А осень тогда была так хороша, что я опьянел от холодно сияющего неба, тихо покачивающих рыжими кронами деревьев, глухо шелестящих пожелтевших трав. Мне захотелось кричать и размахивать руками — дать себе свободу наедине с собой. И я бежал по широкому кругу вокруг дворца, и пел, и размахивал руками, и громко кричал стихи. Мне и вправду было свободно — как давно, может быть с детства, не бывало.

Около дворца меня остановила молодая цыганка.

— Парень, не убегай! Я должна тебе погадать, — сказала она.

Я отмахнулся от нее — она увязалась за мной. Мне показалось неудобным убегать — а сама она не отставала. И все говорила, говорила… Она знает что-то такое о моей жизни, что и мне непременно нужно узнать. Нет, она не ищет заработка, она великая гадалка, а не мелкая вымогательница. Послушай, парень, это же твоя жизнь, я ее вижу лучше, чем ты свои книги. Вот я сейчас раскрою тебе твое будущее — ты узнаешь, чего и не ждешь. Я уходил — она шла рядом. Я отшучивался — она сердито махала руками. Я уверял ее, что и сам умею гадать, и вот сейчас по системе девицы Ленорман, предсказавшей судьбу Наполеону, и госпожи де Тэб, великой хиромантки, раскрою ей собственное ее будущее. У нее будет один муж, трое любовников и десять детей.

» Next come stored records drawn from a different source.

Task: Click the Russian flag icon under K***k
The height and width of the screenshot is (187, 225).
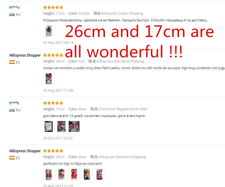Action: (x=12, y=110)
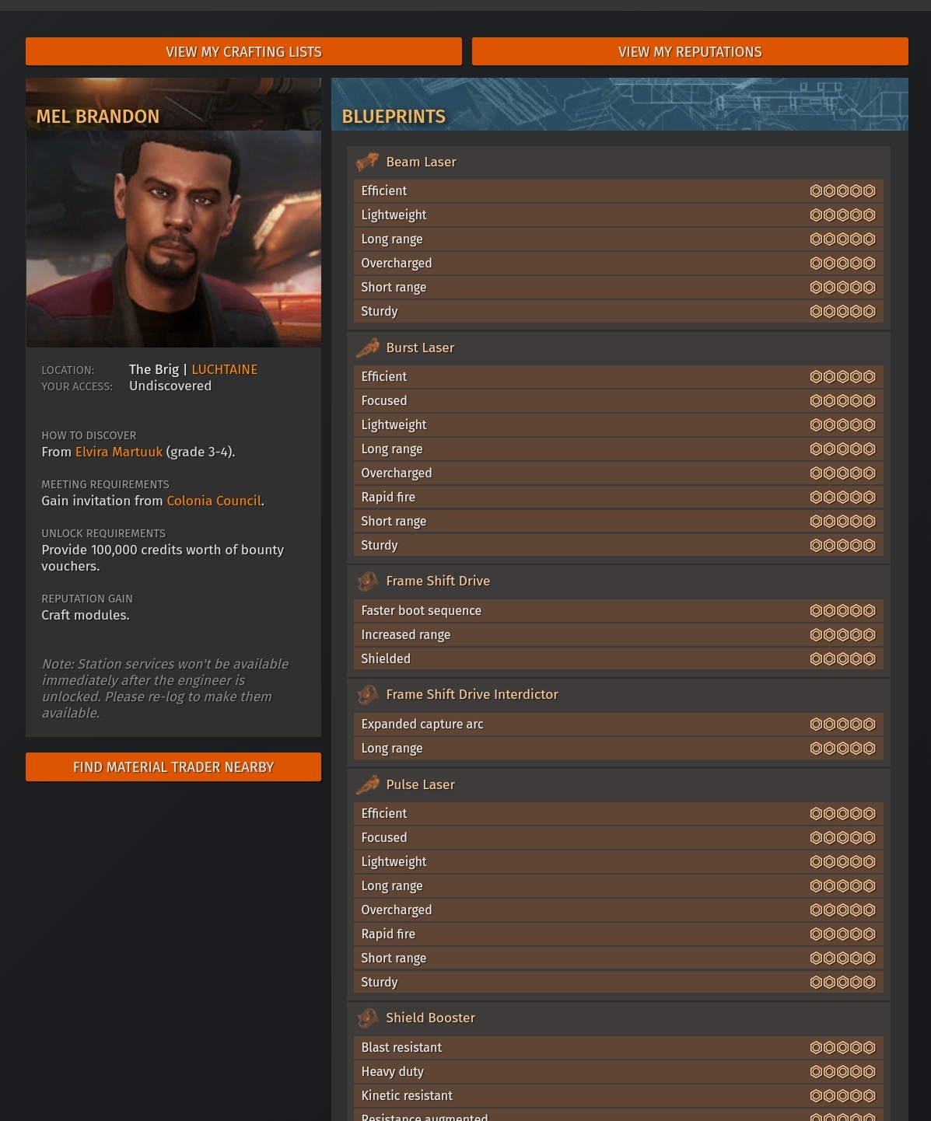Select Interdictor Expanded capture arc blueprint
931x1121 pixels.
click(x=618, y=724)
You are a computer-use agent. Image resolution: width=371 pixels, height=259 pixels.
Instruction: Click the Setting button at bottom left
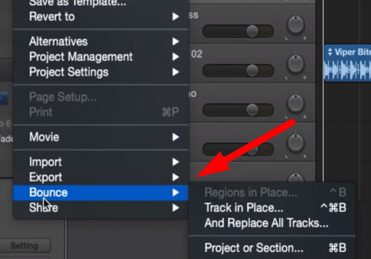25,246
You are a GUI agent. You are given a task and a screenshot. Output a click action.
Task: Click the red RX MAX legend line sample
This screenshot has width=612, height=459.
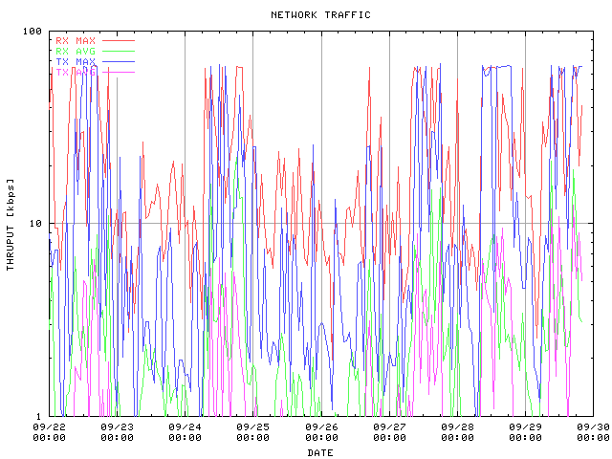click(119, 41)
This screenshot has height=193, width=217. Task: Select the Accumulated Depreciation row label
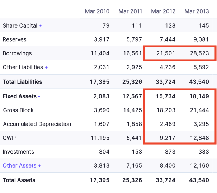tap(37, 124)
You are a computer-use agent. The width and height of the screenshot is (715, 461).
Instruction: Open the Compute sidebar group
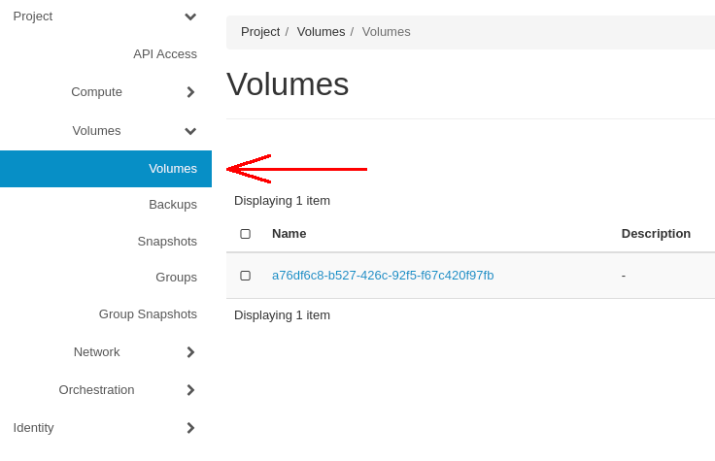97,92
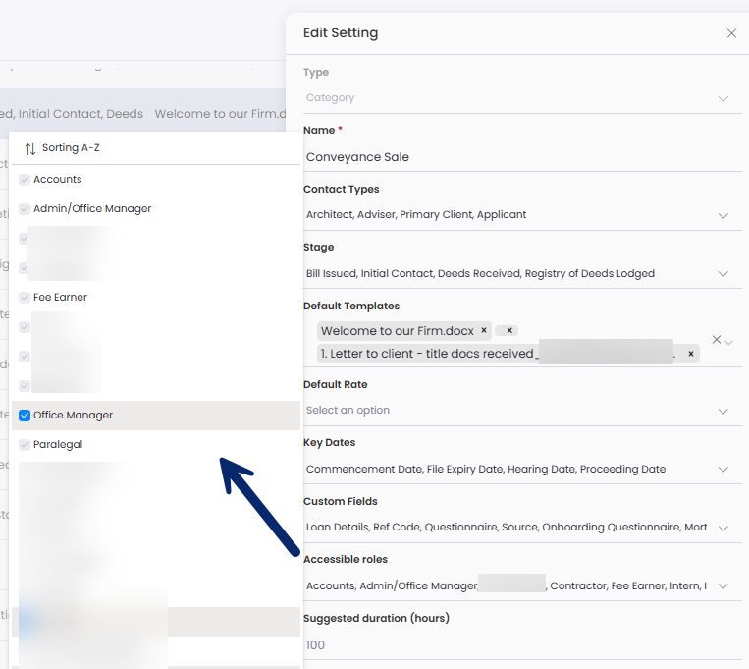749x669 pixels.
Task: Remove Welcome to our Firm.docx template tag
Action: [x=484, y=331]
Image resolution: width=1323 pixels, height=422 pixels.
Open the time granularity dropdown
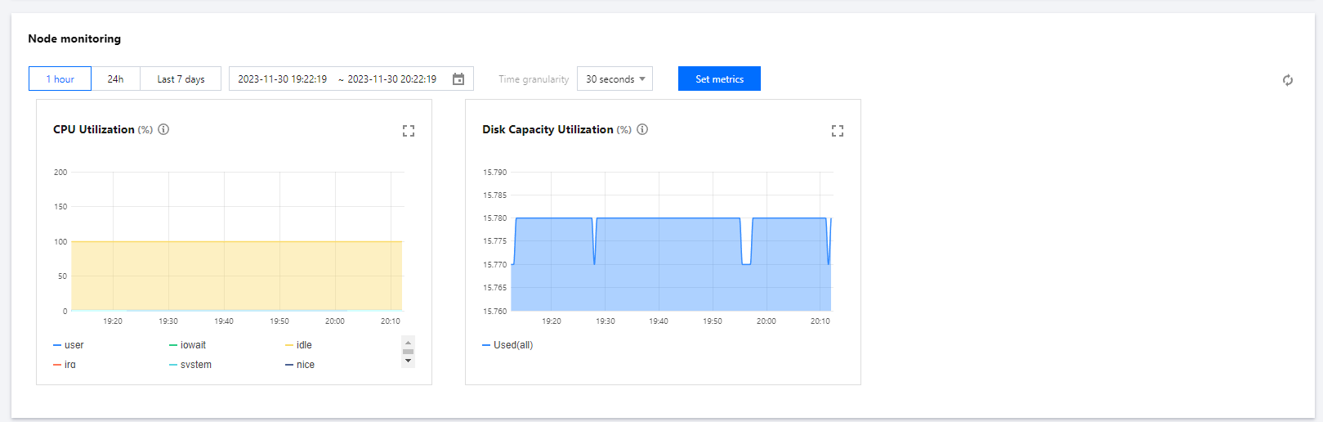[x=615, y=79]

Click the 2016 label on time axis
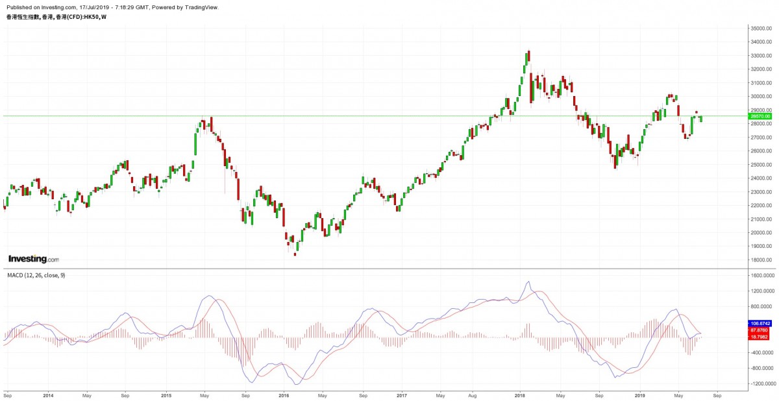coord(284,394)
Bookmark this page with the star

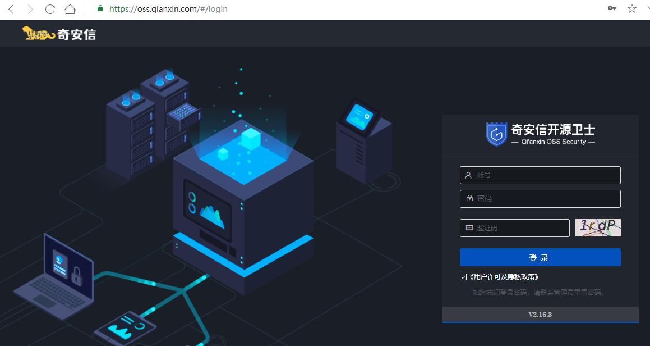pos(632,8)
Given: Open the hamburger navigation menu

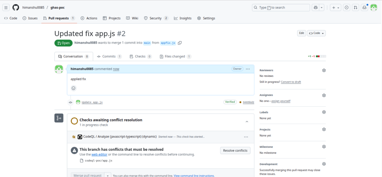Looking at the screenshot, I should [x=6, y=7].
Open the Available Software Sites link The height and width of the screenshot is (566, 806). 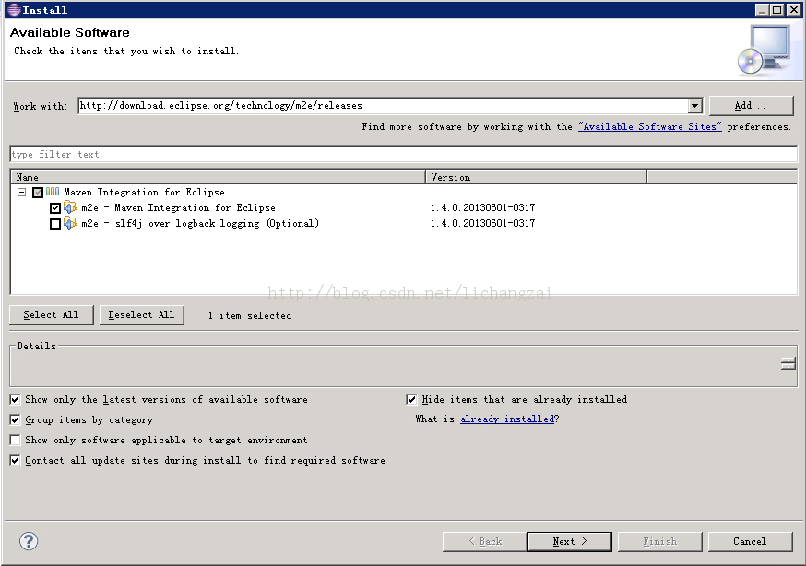[x=649, y=127]
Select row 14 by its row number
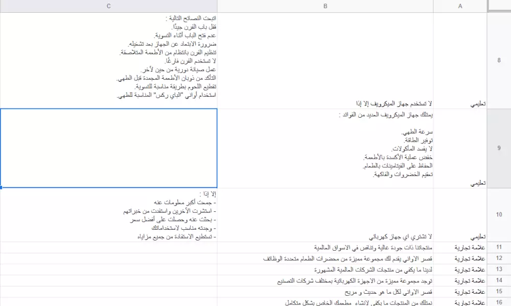The width and height of the screenshot is (511, 306). (x=498, y=280)
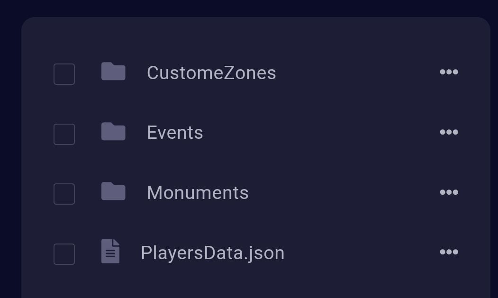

Она сердилась все больше, она горячилась, почти впадала в исступление. Никакая она не хиромантка, зачем я ее ругаю? Она просто знает мою жизнь и хочет, чтобы и я узнал свою судьбу. Больше ей ничего не надо.

Причина моего отказа была проста: в кармане у меня лежала единственная бумажка — пятерка. Торопливое уличное гадание стоило копеек двадцать — тридцать, но у меня не было других денег, а с пятеркой мне было жаль расставаться. Цыганки сдачи не дают, знание будущего явно не тянуло на такую сумму. Я не был уверен, что мое будущее вообще чего-нибудь стоит.

Наконец ее настойчивость победила. Я преодолел свою скаредность. Обратный билет в Ленинград я купил заранее, обойтись без обеда было не так уж и страшно. Мы сели на скамейку, она взяла мою руку и стала говорить. А я рассматривал ее саму.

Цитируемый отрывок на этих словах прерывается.